Exhibition from the Milosz Papers
With Conference November 4-5, 2011
Monday, October 24, 2011 - Saturday, December 17, 2011
New Haven, CT
In celebration of the centenary of the birth of Czeslaw Milosz, the Beinecke Rare Book and Manuscript Library, which holds the Milosz archive, is hosting a major exhibition from the Milosz papers entitled, Exile as Destiny: Czeslaw Milosz and America, and a conference of poets, scholars, and translators to consider Milosz's American legacy, and the ways in which he served as a cultural mediator between Poland and the US and more broadly between Europe and America, becoming an icon in his adopted country. The conference will offer opportunities to see rarely screened films including two documentaries and Tadeusz Konwicki's film The Issa Valley based on Milosz's novel about his childhood in Lithuania where Konwicki also had his roots.
Poets Tomas Venclova and Adam Zagajewski will reflect on Milosz's work in light of their own acquaintance with the poet himself. Andrzej Franaszek, author of a monumental biography of Milosz recently published in Poland will present some conclusions to be drawn from his comprehensive survey of the poet's life.
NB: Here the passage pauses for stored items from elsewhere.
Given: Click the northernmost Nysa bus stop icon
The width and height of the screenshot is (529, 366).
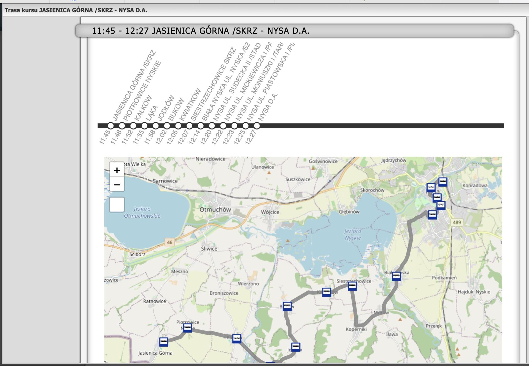Looking at the screenshot, I should pyautogui.click(x=442, y=182).
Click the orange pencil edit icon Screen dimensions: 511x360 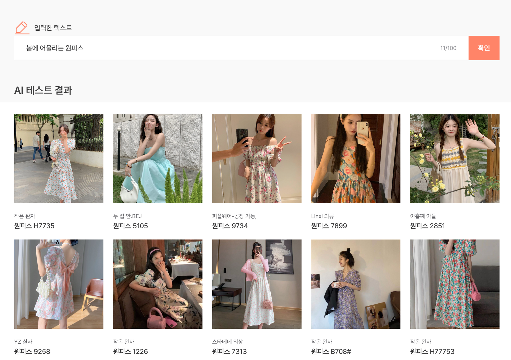tap(22, 28)
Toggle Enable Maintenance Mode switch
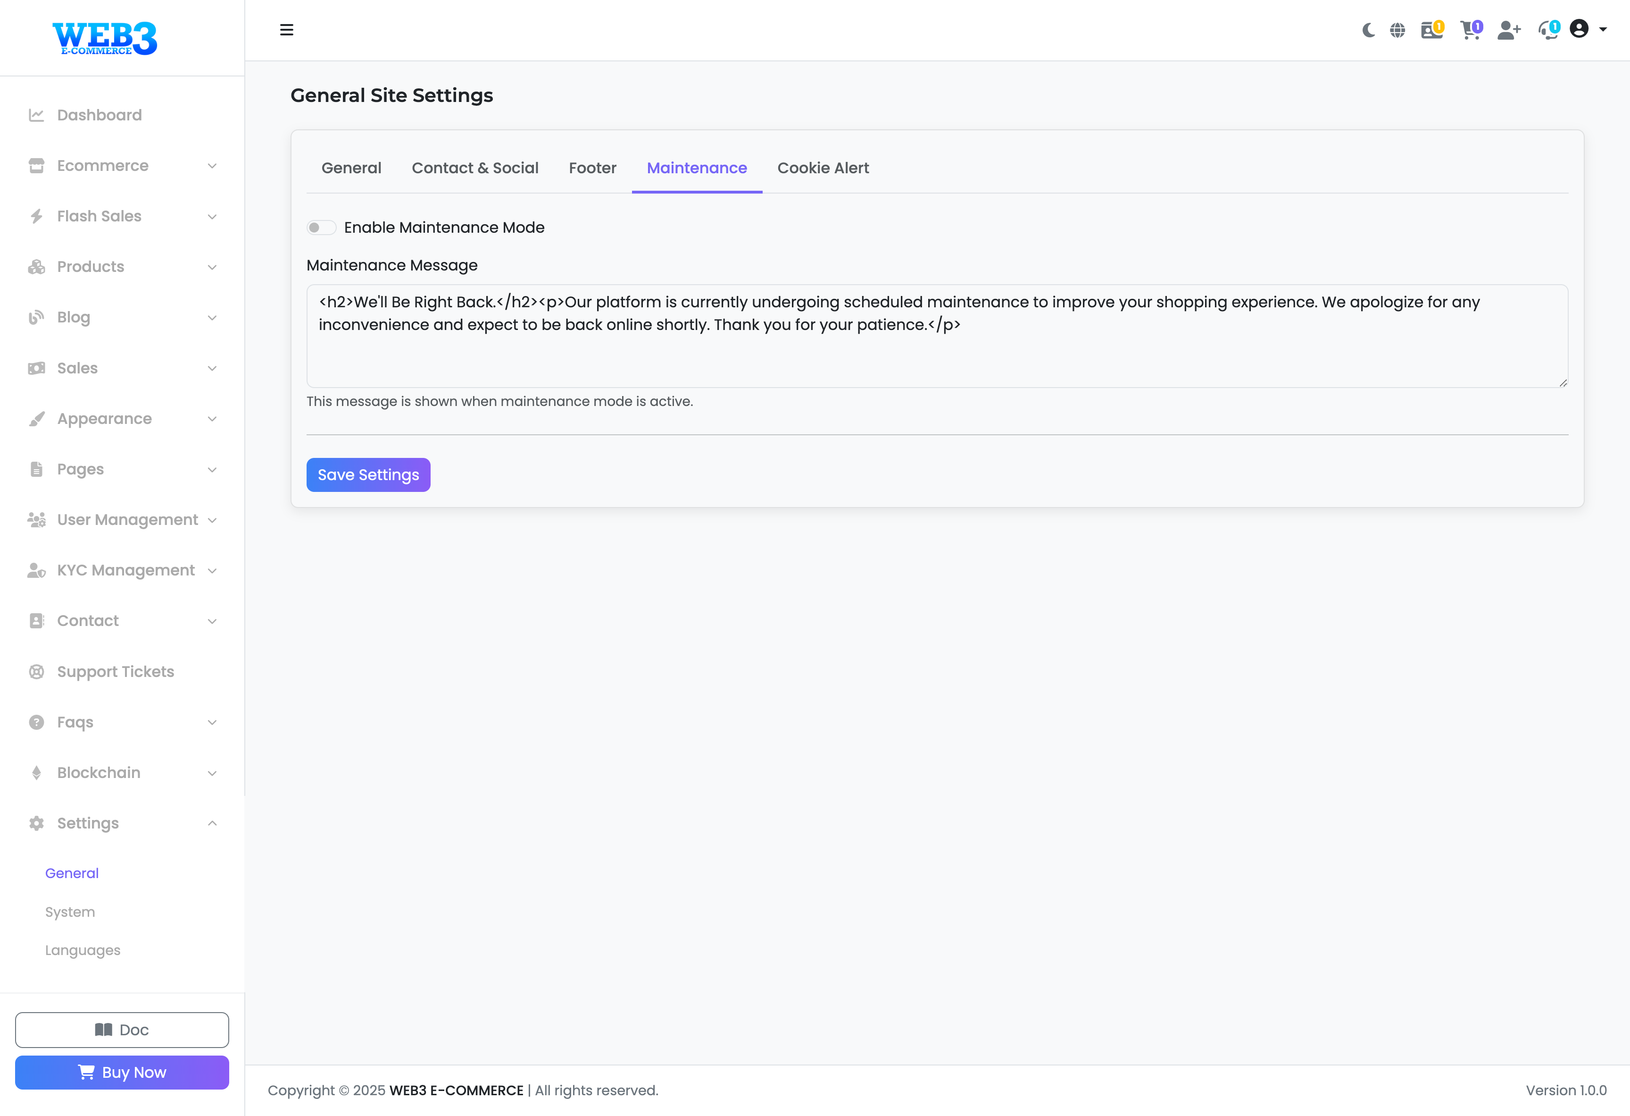Viewport: 1630px width, 1116px height. [x=321, y=227]
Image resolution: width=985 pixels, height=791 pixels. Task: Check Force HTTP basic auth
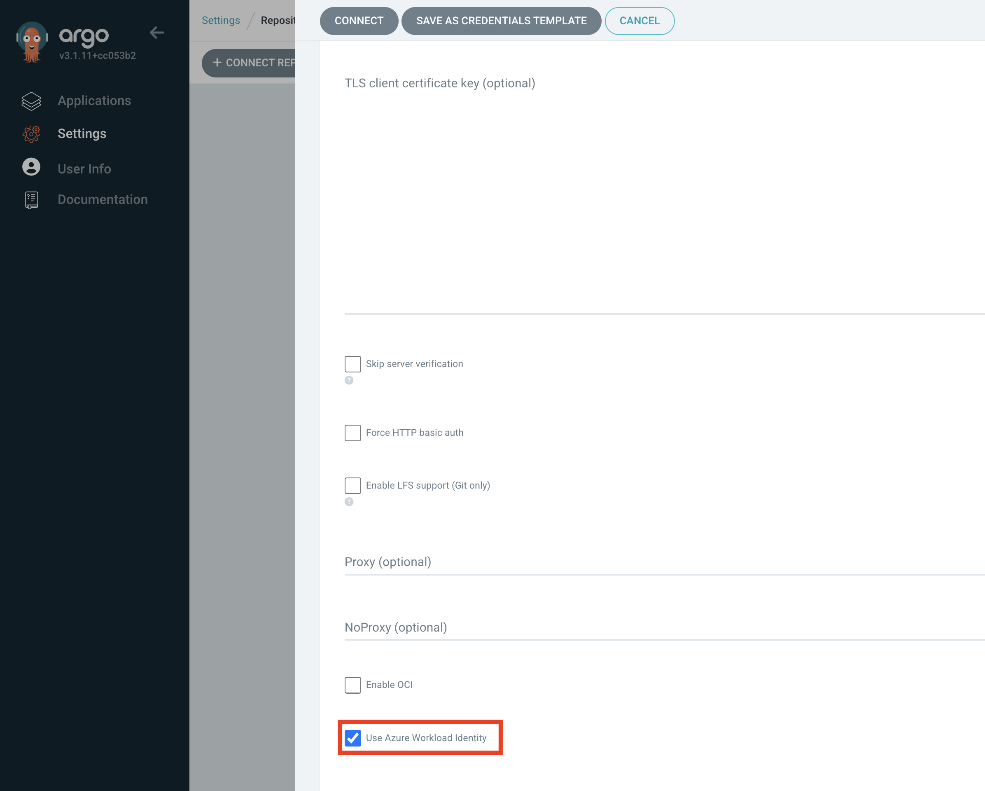coord(353,432)
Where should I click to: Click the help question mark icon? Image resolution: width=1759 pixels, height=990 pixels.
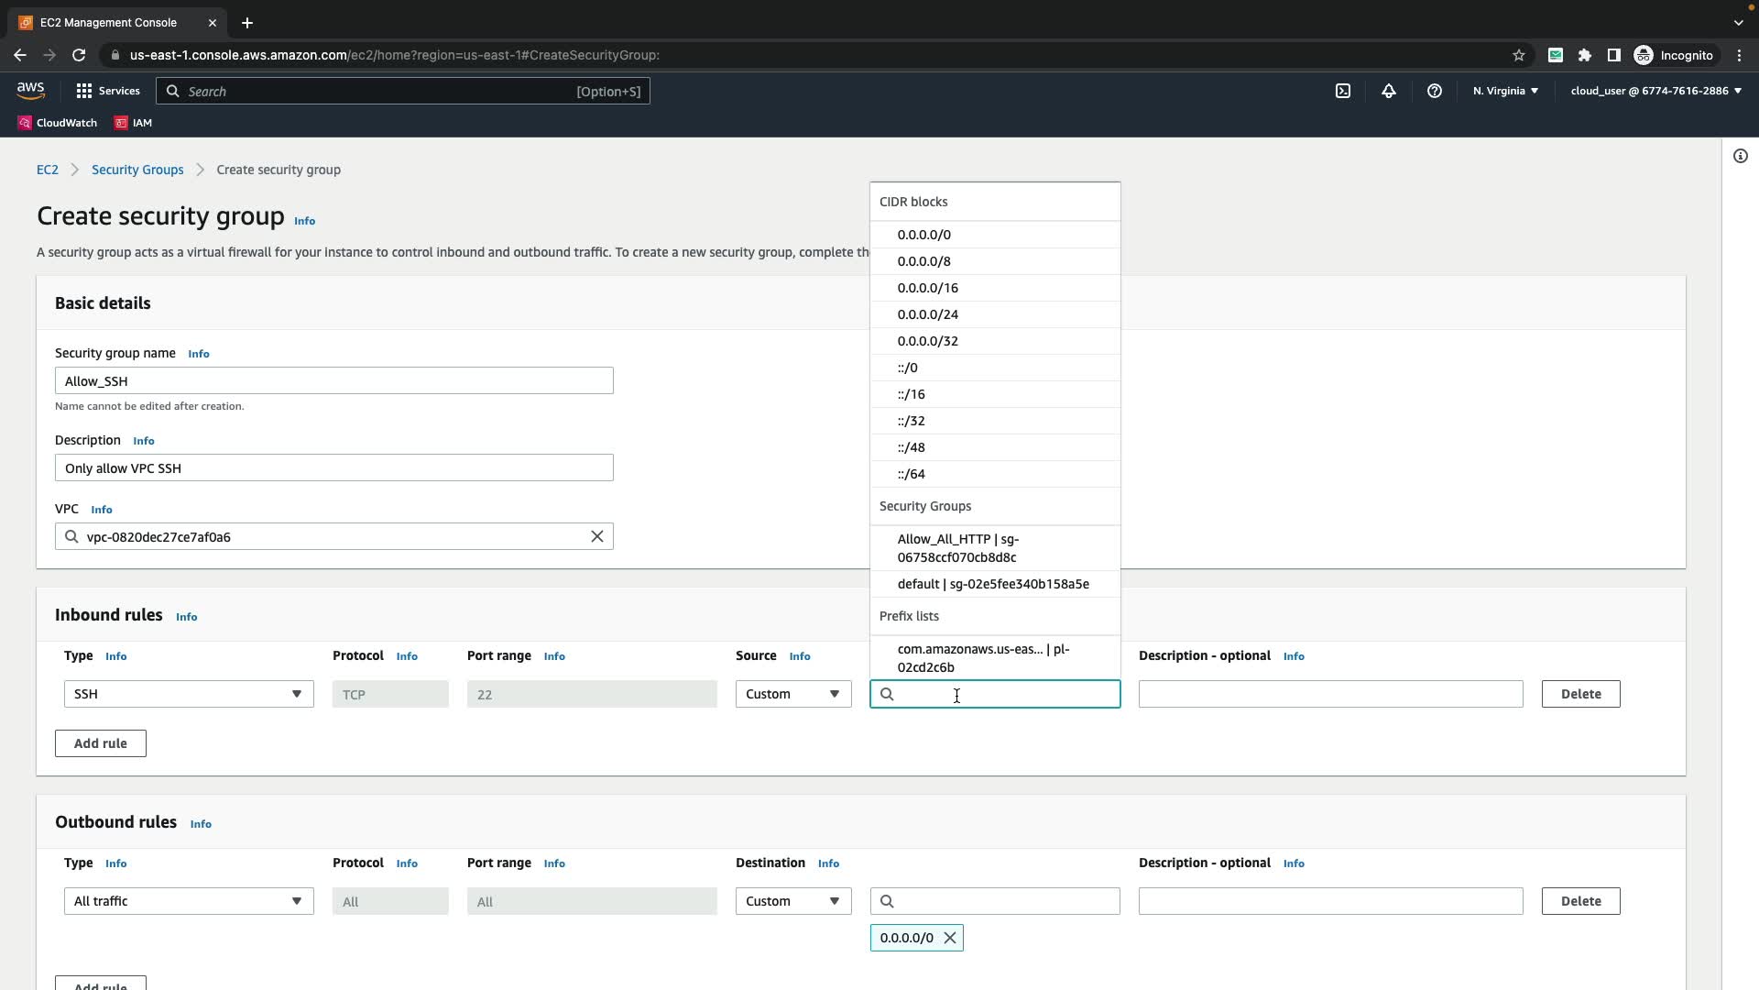(x=1435, y=91)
Scholars from Poland and the US, many of whom knew Milosz, including Bogdana Carpenter (U of Michigan), Krzysztof Czyzewski (Borderlands Foundation), Irena Grudzinska Gross (Princeton), Jerzy Jarzebski (Jagiellonian U), Marek Zaleski (Institute for Literary Research, Polish Academy of Sciences), Mark Danner (UC Berkeley), and others will consider Milosz's intellectual legacy as the author of the penetrating critique of the accommodations that intellectuals make to survive under totalitarianism, The Captive Mind, as well as his reflections on topics ranging from history and politics to literature and theology.
Bozena Shallcross (U of Chicago) and young activist, researcher, and publisher, Slawomir Sierakowski (Ed. Krytyka Polityczna, "Political Critique") will present their research from the Milosz archive at the Beinecke Library, and some of the original documents they are discussing will be on display in the exhibition.
Milosz was passionate about the subject of translation, and not only of his own poetry and prose. He realized that in translation he was shaping his ideas, his art, and his image for different audiences and even as this was always an intensely collaborative project, he saw himself as the ultimate translator of his own work. Translators who worked closely with Milosz on his own texts including Madeline G. Levine and Lillian Vallee, will relate their experiences in working with the poet and will examine his practice as a dedicated translator of poetry from other languages into Polish.
Milosz and America is organized by the Polish Cultural Institute New York in collaboration with the Beinecke Rare Book and Manuscript Library at Yale University, the Department of Slavic Languages and Literatures at Yale University, and the Polish Book Institute.